Pelate le patate e tagliatele in quattro parti, mettetele a bagno per evitare che si scuriscano
Sbucciate le cipolle e tagliatele a spicchi abbastanza grandi di circa 1 cm
Tagliate la carota prima a metà e poi con tagli trasversali facendo pezzi di circa 1,5 cm.
Bollire i piselli e poi scolarli
In una pentola alta versate l’olio e metteteci le cipolle, appena l’olio sarà caldo aggiungete la carne e lasciatela rosolare fino a che non avrà perso il colore rosso.
Nella stessa pentola aggiungete le patate e le carote, versateci il brodo dashi, il mirin, lo zucchero e la salsa di soia e portate ad ebollizione rimuovendo la schiuma che si forma in superficie con una schiumaiola.
Aggiungente un otoshibuta (un coperchio in legno più stretto della pentola che può rimanere poggiato sugli ingredienti lasciando che dal bordo possa fuoruscire il vapore di cottura, potete usare anche un coperchio metallico più piccolo della pentola) e cuocete a fuoco medio per 10 / 15 minuti, fino a che le patate e le carote non saranno cotte, potete verificarlo infilandoci una forchetta.
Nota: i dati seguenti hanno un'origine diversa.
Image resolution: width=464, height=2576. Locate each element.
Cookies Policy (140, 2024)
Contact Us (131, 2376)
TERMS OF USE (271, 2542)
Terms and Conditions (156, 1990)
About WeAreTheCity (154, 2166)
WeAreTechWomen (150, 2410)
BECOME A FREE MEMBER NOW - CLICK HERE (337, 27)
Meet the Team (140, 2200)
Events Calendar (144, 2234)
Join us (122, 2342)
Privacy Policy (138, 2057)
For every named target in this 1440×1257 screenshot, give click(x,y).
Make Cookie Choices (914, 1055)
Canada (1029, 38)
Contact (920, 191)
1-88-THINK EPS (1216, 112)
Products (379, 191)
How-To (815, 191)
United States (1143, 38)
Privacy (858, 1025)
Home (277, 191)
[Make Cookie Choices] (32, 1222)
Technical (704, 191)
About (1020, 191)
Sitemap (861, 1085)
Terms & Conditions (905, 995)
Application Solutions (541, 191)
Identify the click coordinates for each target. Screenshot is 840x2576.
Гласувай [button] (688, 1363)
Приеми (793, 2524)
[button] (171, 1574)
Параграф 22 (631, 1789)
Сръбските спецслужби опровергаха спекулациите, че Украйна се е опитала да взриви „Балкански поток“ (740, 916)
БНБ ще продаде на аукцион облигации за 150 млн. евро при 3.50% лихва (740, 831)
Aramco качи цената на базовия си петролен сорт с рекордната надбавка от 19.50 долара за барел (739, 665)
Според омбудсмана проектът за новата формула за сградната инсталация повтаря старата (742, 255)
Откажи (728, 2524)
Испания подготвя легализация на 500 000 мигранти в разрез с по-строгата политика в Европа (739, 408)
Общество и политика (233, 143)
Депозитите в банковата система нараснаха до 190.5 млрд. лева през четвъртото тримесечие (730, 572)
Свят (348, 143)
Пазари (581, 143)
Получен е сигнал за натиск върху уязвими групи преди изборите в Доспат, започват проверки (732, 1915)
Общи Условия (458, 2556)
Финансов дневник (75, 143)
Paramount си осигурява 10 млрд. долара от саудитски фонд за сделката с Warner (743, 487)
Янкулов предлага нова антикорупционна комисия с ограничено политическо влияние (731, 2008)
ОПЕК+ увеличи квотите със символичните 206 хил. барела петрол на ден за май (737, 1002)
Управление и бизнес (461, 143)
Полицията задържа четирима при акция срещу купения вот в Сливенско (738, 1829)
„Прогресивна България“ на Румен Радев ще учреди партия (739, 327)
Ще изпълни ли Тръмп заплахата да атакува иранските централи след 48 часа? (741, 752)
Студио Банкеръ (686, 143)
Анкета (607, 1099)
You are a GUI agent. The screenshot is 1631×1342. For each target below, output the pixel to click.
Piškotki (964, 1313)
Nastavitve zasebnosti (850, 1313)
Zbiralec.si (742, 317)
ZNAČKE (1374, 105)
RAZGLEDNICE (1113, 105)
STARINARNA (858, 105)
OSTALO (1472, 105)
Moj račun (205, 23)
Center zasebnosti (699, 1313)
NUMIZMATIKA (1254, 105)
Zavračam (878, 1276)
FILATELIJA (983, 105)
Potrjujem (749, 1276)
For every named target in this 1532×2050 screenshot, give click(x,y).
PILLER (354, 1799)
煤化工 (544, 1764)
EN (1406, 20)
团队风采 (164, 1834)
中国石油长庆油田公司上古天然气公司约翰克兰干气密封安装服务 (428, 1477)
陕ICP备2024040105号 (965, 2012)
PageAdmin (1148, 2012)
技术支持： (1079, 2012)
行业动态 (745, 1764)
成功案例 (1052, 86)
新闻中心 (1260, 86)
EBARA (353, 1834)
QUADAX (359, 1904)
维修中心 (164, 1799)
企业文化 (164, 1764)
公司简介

Rimuovete l’otoshibuta ed aggiungete i piselli, spegnete la pentola e lasciate che riposi per una mezzora, in modo che i sapori si mescolino per bene.
Servite ancora calda avendo cura con un cucchiaio di versare più volte il fondo di cottura sulla carne e le verdure per farle insaporire ancora meglio.

E voi? Avete mai provato il Wagyū? Come? Roastbeef? Rib Eye? Gyodon? Yakiniku? Qual è il vostro preferito?